Costruire un Libano indipendente 

Negli ultimi anni diversi progetti economici chiave sono stati ostacolati da barriere statunitensi – iniziative che il Libano avrebbe potuto perseguire liberamente grazie a una diplomazia equilibrata. Impegnandosi con nazioni non ostili agli Stati Uniti, il Libano può diversificare le sue alleanze, creando opportunità per veri partenariati economici invece di dipendere dalle briciole degli aiuti di Washington.

Nel medio-lungo termine, Beirut deve concentrarsi su due aree fondamentali: la ricostruzione di un’economia forte e più autosufficiente e il rafforzamento delle istituzioni costituzionali, democratiche, giudiziarie ed esecutive per aumentare la trasparenza interna e ridurre così la vulnerabilità alle interferenze straniere. 
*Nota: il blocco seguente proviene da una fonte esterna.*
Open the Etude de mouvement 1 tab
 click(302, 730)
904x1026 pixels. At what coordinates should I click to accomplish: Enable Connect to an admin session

Più il Libano si affida alla sua forza economica interna, meno dovrà temere le pressioni internazionali. Al contrario, più l’economia è debole, più il Paese diventa vulnerabile. 

Rafforzare il sostegno popolare alle decisioni dello Stato, coinvolgere la società civile e sfruttare l’influenza della grande diaspora libanese sono passi cruciali per amplificare la voce del Libano sulla scena globale. È solo attraverso un approccio indipendente e autonomo che il Libano può superare il peso della dominazione straniera, ripristinare la propria autonomia e garantire un futuro libero da tutele, un futuro in cui il popolo libanese determini il proprio destino. 

*Giornalista e ricercatore, Hussein si occupa, tra l’altro, di governance, diritto all’accesso alle informazioni e protezione dei dati personali.